Later in their relationship Elizabeth told Tom that that she was a lesbian and that made him really uncomfortable. How could someone who had previously declared herself as only attracted to women truly love Tom as the man that he was growing into? She would joke that he was the only kind of man she could be with, but that only made him question whether she really saw him as Tom and not Alice.

 “I date who I want because I like spending time with them,” said Elizabeth. “I love them, and I could see myself spending my life with them! Whether their name is Alice or Tom doesn’t fucking matter to me!”

“But that’s all that fucking matters to me!” yelled Tom, throwing on his jacket and storming out of the room.

Making his way down the street, kicking anything in his path, Tom began to break down. If even Elizabeth doesn’t understand where I’m coming from, he thought, wiping his tears with his jacket. What hope is there that I’ll ever find anyone who does? My outside will never match my inside. I can’t imagine a future in which I’m happy. There’s no point in this anymore. If only there was a way to make these feelings stop forever.  

Tom felt like he was floating above his body as he continued to walk down the street, around buildings, and through parks. He was on autopilot and he didn’t care where he was headed ­— until he found himself on the subway platform. Suddenly the tears were gone, and he found himself with the first sense of purpose he had felt in a long time. There would be no more questions, no more staring, no more living with a mind and body that were permanently disconnected. He would be free. The lights coming from the darkness of the tunnel looked like a pair of cat eyes in the dark. As soon as he heard the whoosh of the train coming closer, he took a deep breath and jumped. The sound of his feet hitting the tracks was the last thing he heard clearly before everything went black.
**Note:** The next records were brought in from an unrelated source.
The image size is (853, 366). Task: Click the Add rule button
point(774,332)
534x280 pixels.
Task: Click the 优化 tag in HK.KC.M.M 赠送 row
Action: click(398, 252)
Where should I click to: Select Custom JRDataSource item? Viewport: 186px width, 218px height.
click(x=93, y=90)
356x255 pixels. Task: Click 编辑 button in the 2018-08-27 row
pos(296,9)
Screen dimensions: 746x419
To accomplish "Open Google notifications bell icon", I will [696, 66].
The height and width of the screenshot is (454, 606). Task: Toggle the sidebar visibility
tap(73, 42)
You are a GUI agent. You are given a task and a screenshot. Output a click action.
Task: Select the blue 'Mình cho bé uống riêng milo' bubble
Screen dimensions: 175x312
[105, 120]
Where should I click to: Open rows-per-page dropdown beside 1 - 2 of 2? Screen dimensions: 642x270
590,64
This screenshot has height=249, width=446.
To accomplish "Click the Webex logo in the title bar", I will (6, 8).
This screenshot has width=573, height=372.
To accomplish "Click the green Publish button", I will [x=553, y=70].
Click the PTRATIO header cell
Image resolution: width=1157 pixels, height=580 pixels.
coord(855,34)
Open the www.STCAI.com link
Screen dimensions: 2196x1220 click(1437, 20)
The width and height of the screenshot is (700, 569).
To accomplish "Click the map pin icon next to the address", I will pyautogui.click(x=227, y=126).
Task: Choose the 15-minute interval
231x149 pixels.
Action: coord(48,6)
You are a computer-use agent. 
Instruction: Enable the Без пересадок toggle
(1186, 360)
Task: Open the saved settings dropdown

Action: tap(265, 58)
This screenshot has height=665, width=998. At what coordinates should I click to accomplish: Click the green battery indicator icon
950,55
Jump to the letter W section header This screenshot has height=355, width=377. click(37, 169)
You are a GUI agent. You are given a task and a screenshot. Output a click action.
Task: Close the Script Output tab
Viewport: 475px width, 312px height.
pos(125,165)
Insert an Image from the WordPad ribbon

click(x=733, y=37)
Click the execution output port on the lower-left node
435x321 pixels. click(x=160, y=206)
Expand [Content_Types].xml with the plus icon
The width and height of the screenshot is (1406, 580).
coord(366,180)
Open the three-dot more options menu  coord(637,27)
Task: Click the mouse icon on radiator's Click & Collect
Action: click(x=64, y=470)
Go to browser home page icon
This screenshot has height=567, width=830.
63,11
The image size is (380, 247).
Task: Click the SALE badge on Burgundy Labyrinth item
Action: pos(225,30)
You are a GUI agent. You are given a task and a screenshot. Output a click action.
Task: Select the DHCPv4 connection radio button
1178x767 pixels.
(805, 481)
Tom swam in and out of consciousness as the subway platform became alive with panicked people. The dull roaring in his ears obscured the chatter of the onlookers and the shouts of the workers trying to get to his body out from under the train. It seemed he had been run over, but not quite as efficiently as he’d planned. He chuckled through the blood in his mouth at the sight of his fingernails. In comparison to his broken body, they looked great now. For a second, he regretted his method. If only Elizabeth could have been shielded from this. But, what mattered then was that it would soon be all over. She would also be free — free from the burden that was “Tom.” As the world began to fade, he heard someone say, “Is that man going to be alright?”

“That was all I ever wanted,” were the last words Tom ever spoke.